### Work instructions
Output every line below without omitting or altering anything.

Saved data entries

·····

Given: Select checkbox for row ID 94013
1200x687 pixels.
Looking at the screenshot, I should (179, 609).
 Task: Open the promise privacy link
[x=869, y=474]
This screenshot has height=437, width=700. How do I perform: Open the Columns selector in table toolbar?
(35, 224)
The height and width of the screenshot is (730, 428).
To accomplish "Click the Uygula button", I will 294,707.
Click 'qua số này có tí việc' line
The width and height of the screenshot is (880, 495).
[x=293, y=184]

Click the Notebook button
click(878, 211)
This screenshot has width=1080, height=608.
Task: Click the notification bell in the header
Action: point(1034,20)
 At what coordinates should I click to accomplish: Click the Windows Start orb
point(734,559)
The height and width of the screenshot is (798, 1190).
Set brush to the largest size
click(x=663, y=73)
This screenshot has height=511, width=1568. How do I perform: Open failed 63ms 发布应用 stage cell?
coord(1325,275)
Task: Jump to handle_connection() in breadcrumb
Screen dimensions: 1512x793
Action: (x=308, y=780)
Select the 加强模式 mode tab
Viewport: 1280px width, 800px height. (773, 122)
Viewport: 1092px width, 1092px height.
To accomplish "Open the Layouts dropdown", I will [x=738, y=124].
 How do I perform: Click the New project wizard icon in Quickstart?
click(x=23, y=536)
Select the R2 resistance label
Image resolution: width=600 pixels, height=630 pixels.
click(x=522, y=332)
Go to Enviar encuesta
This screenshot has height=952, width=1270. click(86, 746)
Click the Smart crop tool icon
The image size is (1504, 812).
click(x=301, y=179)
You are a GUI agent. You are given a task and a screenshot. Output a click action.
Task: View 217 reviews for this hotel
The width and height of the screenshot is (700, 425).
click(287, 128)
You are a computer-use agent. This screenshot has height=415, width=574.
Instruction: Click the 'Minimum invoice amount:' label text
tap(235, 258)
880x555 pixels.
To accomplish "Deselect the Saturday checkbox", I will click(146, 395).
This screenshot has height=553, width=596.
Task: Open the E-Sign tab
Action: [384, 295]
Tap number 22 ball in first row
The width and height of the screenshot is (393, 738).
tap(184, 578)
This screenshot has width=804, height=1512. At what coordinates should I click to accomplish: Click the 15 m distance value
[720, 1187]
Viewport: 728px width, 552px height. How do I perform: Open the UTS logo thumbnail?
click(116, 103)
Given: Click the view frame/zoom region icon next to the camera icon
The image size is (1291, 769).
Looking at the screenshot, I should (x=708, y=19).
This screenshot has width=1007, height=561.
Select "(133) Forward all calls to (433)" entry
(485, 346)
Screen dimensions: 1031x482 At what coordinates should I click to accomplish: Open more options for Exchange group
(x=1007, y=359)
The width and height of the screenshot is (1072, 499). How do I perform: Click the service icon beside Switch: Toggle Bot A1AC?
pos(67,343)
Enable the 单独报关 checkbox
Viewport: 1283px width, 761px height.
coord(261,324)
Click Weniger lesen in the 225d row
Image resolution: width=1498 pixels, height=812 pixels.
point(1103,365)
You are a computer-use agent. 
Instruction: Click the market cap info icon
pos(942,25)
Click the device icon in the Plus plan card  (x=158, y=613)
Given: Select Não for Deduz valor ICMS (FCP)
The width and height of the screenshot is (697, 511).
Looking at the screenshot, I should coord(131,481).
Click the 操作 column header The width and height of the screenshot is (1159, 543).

·····

### Solution below
Given: Select checkbox for row ID 94013
1200x687 pixels.
Looking at the screenshot, I should (179, 609).
 Task: Open the promise privacy link
[x=869, y=474]
This screenshot has height=437, width=700. How do I perform: Open the Columns selector in table toolbar?
(35, 224)
The height and width of the screenshot is (730, 428).
To accomplish "Click the Uygula button", I will 294,707.
Click 'qua số này có tí việc' line
The width and height of the screenshot is (880, 495).
[x=293, y=184]

Click the Notebook button
click(878, 211)
This screenshot has width=1080, height=608.
Task: Click the notification bell in the header
Action: point(1034,20)
 At what coordinates should I click to accomplish: Click the Windows Start orb
point(734,559)
The height and width of the screenshot is (798, 1190).
Set brush to the largest size
click(x=663, y=73)
This screenshot has height=511, width=1568. How do I perform: Open failed 63ms 发布应用 stage cell?
coord(1325,275)
Task: Jump to handle_connection() in breadcrumb
Screen dimensions: 1512x793
Action: (x=308, y=780)
Select the 加强模式 mode tab
Viewport: 1280px width, 800px height. (773, 122)
Viewport: 1092px width, 1092px height.
To accomplish "Open the Layouts dropdown", I will [x=738, y=124].
 How do I perform: Click the New project wizard icon in Quickstart?
click(x=23, y=536)
Select the R2 resistance label
Image resolution: width=600 pixels, height=630 pixels.
click(x=522, y=332)
Go to Enviar encuesta
This screenshot has height=952, width=1270. click(86, 746)
Click the Smart crop tool icon
The image size is (1504, 812).
click(x=301, y=179)
You are a GUI agent. You are given a task and a screenshot. Output a click action.
Task: View 217 reviews for this hotel
The width and height of the screenshot is (700, 425).
click(287, 128)
You are a computer-use agent. This screenshot has height=415, width=574.
Instruction: Click the 'Minimum invoice amount:' label text
tap(235, 258)
880x555 pixels.
To accomplish "Deselect the Saturday checkbox", I will click(146, 395).
This screenshot has height=553, width=596.
Task: Open the E-Sign tab
Action: [384, 295]
Tap number 22 ball in first row
The width and height of the screenshot is (393, 738).
tap(184, 578)
This screenshot has width=804, height=1512. At what coordinates should I click to accomplish: Click the 15 m distance value
[720, 1187]
Viewport: 728px width, 552px height. How do I perform: Open the UTS logo thumbnail?
click(116, 103)
Given: Click the view frame/zoom region icon next to the camera icon
The image size is (1291, 769).
Looking at the screenshot, I should (x=708, y=19).
This screenshot has width=1007, height=561.
Select "(133) Forward all calls to (433)" entry
(485, 346)
Screen dimensions: 1031x482 At what coordinates should I click to accomplish: Open more options for Exchange group
(x=1007, y=359)
The width and height of the screenshot is (1072, 499). How do I perform: Click the service icon beside Switch: Toggle Bot A1AC?
pos(67,343)
Enable the 单独报关 checkbox
Viewport: 1283px width, 761px height.
coord(261,324)
Click Weniger lesen in the 225d row
Image resolution: width=1498 pixels, height=812 pixels.
point(1103,365)
You are a computer-use agent. 
Instruction: Click the market cap info icon
pos(942,25)
Click the device icon in the Plus plan card  (x=158, y=613)
Given: Select Não for Deduz valor ICMS (FCP)
The width and height of the screenshot is (697, 511).
Looking at the screenshot, I should coord(131,481).
Click the 操作 column header The width and height of the screenshot is (1159, 543).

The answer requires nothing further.